These dilemmas, drawn from our own experiences, are common for Jewish adoptive parents today. Indeed, they are becoming both more urgent and more prevalent. For much of the 20th century, the reigning paradigm for adoption was “matching” — that is, attempting to match children with prospective adoptive parents (by appearance, personality, intellectual ability, religion, and more) to create families that could pass as “natural.” Adoptive parents were then encouraged to raise their children as if they were “their own,” and adoptees who wanted information about or contact with their birth families were often seen as ungrateful.

In recent decades, adoption in the United States has been transformed. Not only has “matching” been supplanted by adoptions across every conceivable boundary of identity, but secrecy is giving way to openness, and adoptees’ curiosity about their origins is coming to be seen as natural and healthy. American Jews  today adopt children from around the world and from many ethnic, racial, and religious backgrounds in the United States. Our families are thus increasingly “multi,” both in fact and in self-conception:  multiracial, multicultural, multiethnic, multinational, perhaps even multireligious.

This boundary crossing has prompted a new kind of ethical soul-searching for Jewish adoptive parents. Adoption experts today emphasize the need for adoptees and their families to engage actively with the adoptees’ birth heritage and/or family of origin. Yet the Jewish community, concerned about continuity and even long-term survival, often seems to be pulling in the opposite direction, sending forceful messages about the importance of inculcating a strong and exclusive Jewish identity in our children.

What, then, we ask ourselves as adoptive parents, are our ethical obligations to our children, to ourselves, and to our Jewish community? Many of us desire to instill in our children (the vast majority of whom are born to non-Jewish birth mothers) a sense of Jewish identity and comfort in the Jewish community, but we also wish to find ways to integrate their birth heritage into our lives and to provide strong role models and access to real people from their cultures of origin. How can we balance these sometimes-conflicting needs and desires? When push comes to shove, does one take priority over the other? And how do we, as parents, react when our children experiment in directions that do not feel comfortable to us, challenge the norms of our Jewish communities, or push us to re-evaluate our own sense of identity?

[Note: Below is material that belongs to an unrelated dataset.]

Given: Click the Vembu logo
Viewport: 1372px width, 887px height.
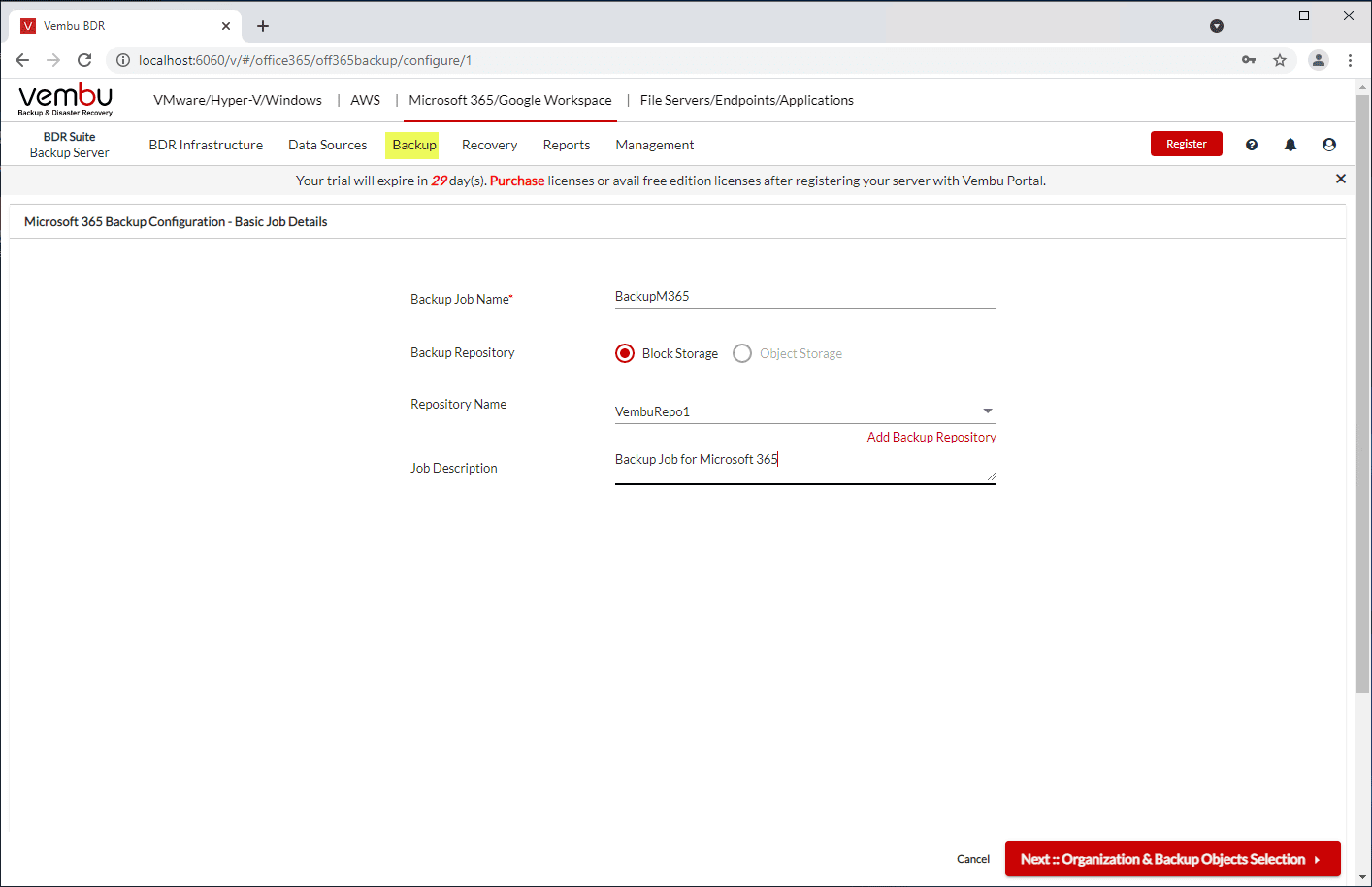Looking at the screenshot, I should point(66,99).
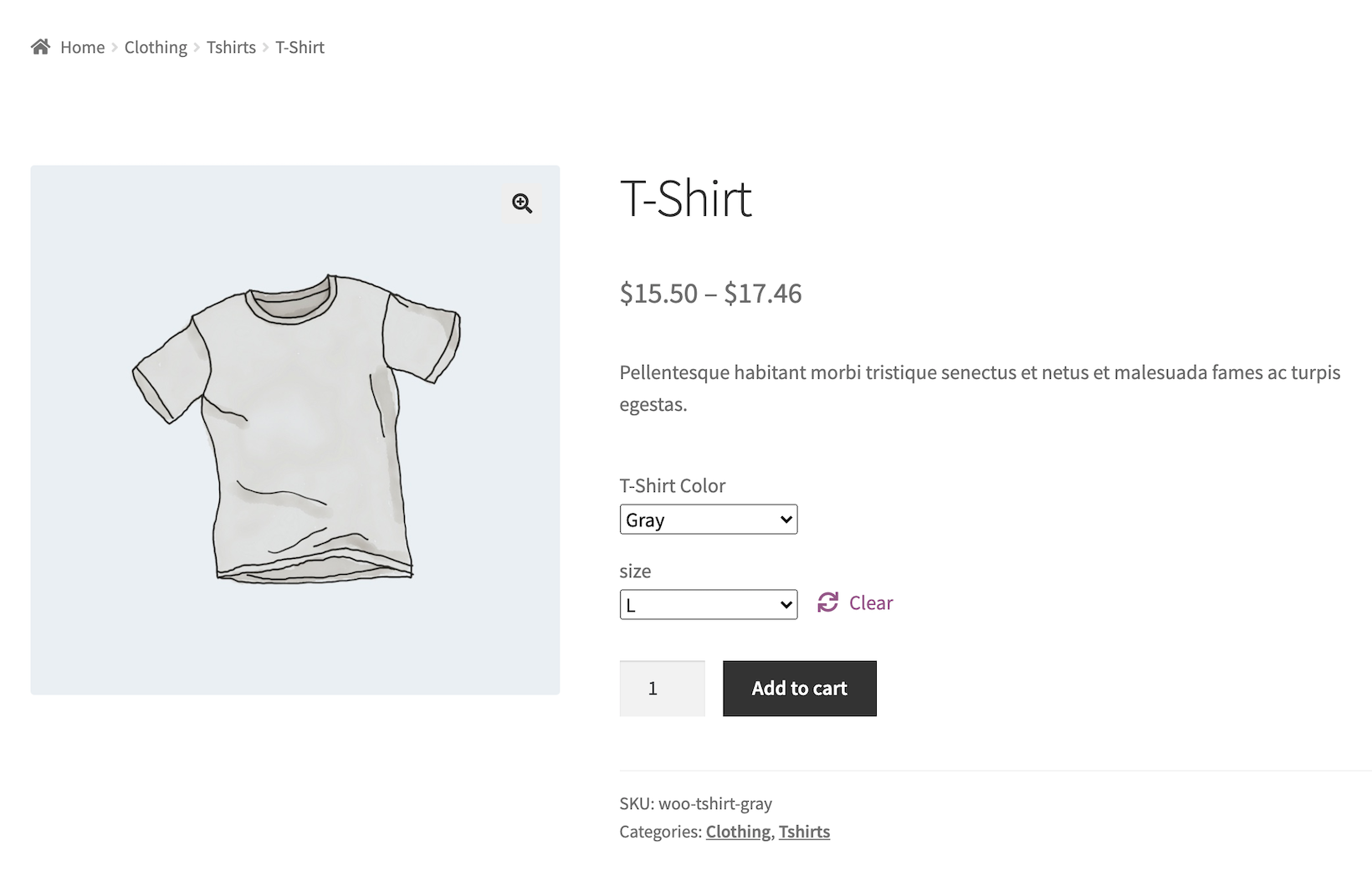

Many parents of children adopted transracially and/or transnationally address these dilemmas by listening to music, learning languages, traveling to their children’s places of origin, or eating traditional foods — all activities generally compatible with Jewish identity. Witness, for example, the prevalence of bat mitzvah celebrations for Jewish girls adopted from China that feature “kosher-style” Chinese cuisine.

Many adoptive parents of white American children, by contrast, simply do not believe that their children have a birth heritage different from their own. If they do acknowledge a different birth culture, they often associate it with elements of the broader American culture that are rooted in Christianity (for example, Christmas trees and Easter bunnies) and that, to many, seem distinctly irreconcilable with Jewish identity. In either case, full engagement with a child’s birth heritage is often challenging, and it may bring up fears about fostering identifications that could “compete” with the child’s Jewish identity.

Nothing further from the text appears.